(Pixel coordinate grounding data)
Segment Open
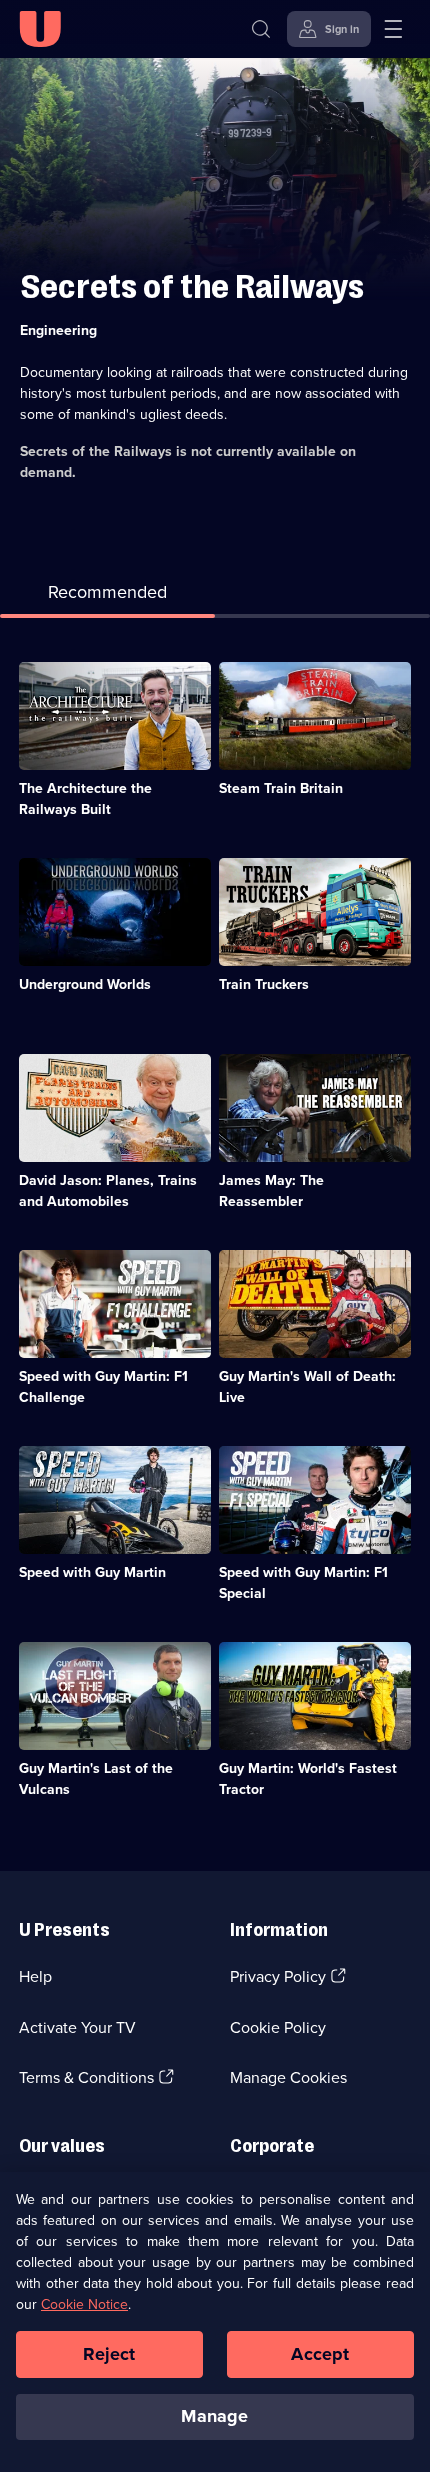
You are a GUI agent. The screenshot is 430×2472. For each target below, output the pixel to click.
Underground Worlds (85, 984)
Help (35, 1976)
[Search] (261, 29)
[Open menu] (393, 29)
Segment Closed
- What you are asked to do -
Every line above should be output exactly, except for the pictures.

- Written solution -
You are a GUI agent. The screenshot is 430×2472. For each target below, output the pixel to click.
Underground Worlds (85, 984)
Help (35, 1976)
[Search] (261, 29)
[Open menu] (393, 29)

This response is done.